Иоанн царь московский Грозный - страница 37
Глава пятая
Мятеж
Беда единственно в том, что неукоснительно следовать державной воле почившего государя требует лишь православная вера, с которой давным-давно научились полюбовно договариваться по церквям да монастырям подручные князья и бояре, да голос благоразумия, который способен расслышать в исколотой завистью и самомненьем душе далеко не каждый из тех, кто приблизился к власти, а лишь исключительный, истинно государственный ум, редчайший дар во все времена, особенно редкий в Русской земле, когда самой мысли о государственности ещё только предстоит народиться.
Другая беда заключается в том, что державная воля почившего государя вступает в прямое противоречие с древним обычаем, к тому же поддержанным ещё неясным, неустановившимся правом наследования, беда неотвратимая, особенно потому, что подручные князья и бояре, не говоря уж о людях посадских, о землепашцах, звероловах и рыбарях, живут не благоразумием, не идеями о смысле и святости государства, не осознанным пониманием смысла и будущего Русской земли, но привычками, обычаем и преданием старины, которые вошли в кровь и в плоть, коренятся глубоко в подсознании, держатся в нравах, оправдываются укладом жизни в каждом тереме, в каждой княжеской и боярской усадьбе. Тронь эти обычаи, эти предания старины, и весь этот омраченный тщеславием и честолюбием люд встанет стеной на защиту праотеческих, пусть уже давно обессмысленных истин. Этому люду пришлись не по нраву и те малые новшества, которые понемногу вводил великий князь Василий Иванович, чтобы укрепить свою, государеву власть. Берсень Беклемишев лишь выражает общее мнение:
«Которая земля переставливает обычаи свои, и та земля недолго стоит, а здесь у нас старые обычаи князь великий переменил, ино на нас которого добра чаяти?..»
Немудрено, что подручные князья и бояре сдерживают свои темные, мятежные страсти всего несколько дней. Они присутствуют на погребении инока Варлаама и на поставлении нового великого князя. В Успенском соборе собираются епископы и архимандриты, князья и бояре, московские купцы и простые посадские люди. Митрополит Даниил благословляет трехлетнего, пока что несмышленого отрока святым православным крестом и возглашает торжественно-громко:
– Бог благословляет тебя, государь, князь великий, Иоанн Васильевич, владимирский, московский, новгородский, псковский, тверской, югорский, пермский, болгарский, смоленский и иных земель многих, царь и государь всея Руси! Добр и здоров будь на великом княжении, на столе отца своего.

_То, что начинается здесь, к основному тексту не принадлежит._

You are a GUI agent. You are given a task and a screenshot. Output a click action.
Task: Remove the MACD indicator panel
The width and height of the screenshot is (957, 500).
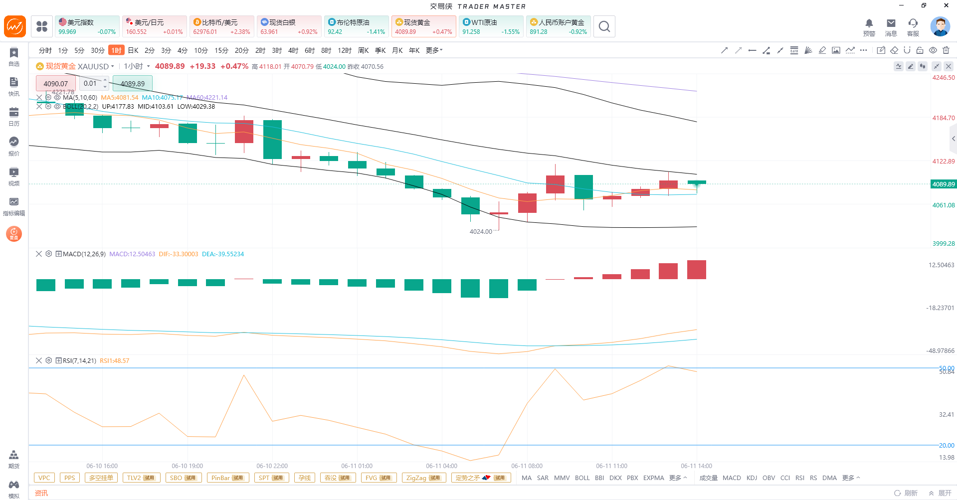point(39,254)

Затем едва ли что сознающему Иоанну поют многолетие, подручные князья и бояре подносят предписанные на этот случай дары и расходятся в глубине души оскорбленные. Владимирский, смоленский, тверской и многих земель? Вот уж нет! Это они – владимирские, суздальские, ростовские, ярославские, курбские, тверские, смоленские, Одоевские, серпуховские! Им ли повиноваться трехлетнему отроку из рода каких-то малозначительных, малозначимых московских князей, происхождение которого вдобавок неясно и едва ли законно? Да и откуда свалился этот порядок наследования, о котором отродясь не слыхали ни деды, ни прадеды?

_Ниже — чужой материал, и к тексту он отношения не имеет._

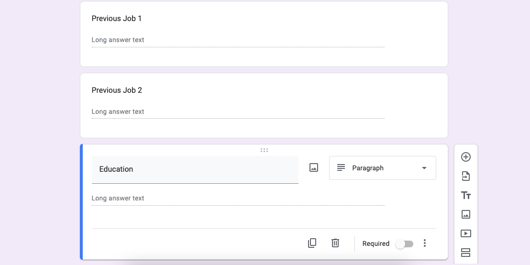Click the Required label text
The image size is (530, 265).
pos(376,244)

В самом деле, разве отошедшему в иной мир повелителю непременно должен наследовать его старший сын, а не его старший брат, как множество раз происходило в многошумной истории русского племени? Разве опека над несовершеннолетним, неправоспособным наследником должна перейти в руки семи своевольно, по прихоти, по случайному выбору названных, к тому же захудалых или пришлых бояр, а не к известнейшим и знатнейшим, недаром же собранным в боярскую Думу, именно Бельским, Шуйским, Оболенским, Одоевским, Горбатому, Пенькову, Кубенскому, Барбашину, Микулинскому, Ростовскому, Бутурлину, Воронцову, Захарьину и Морозову, издревле имевшим свой властный голос в решении государевых дел?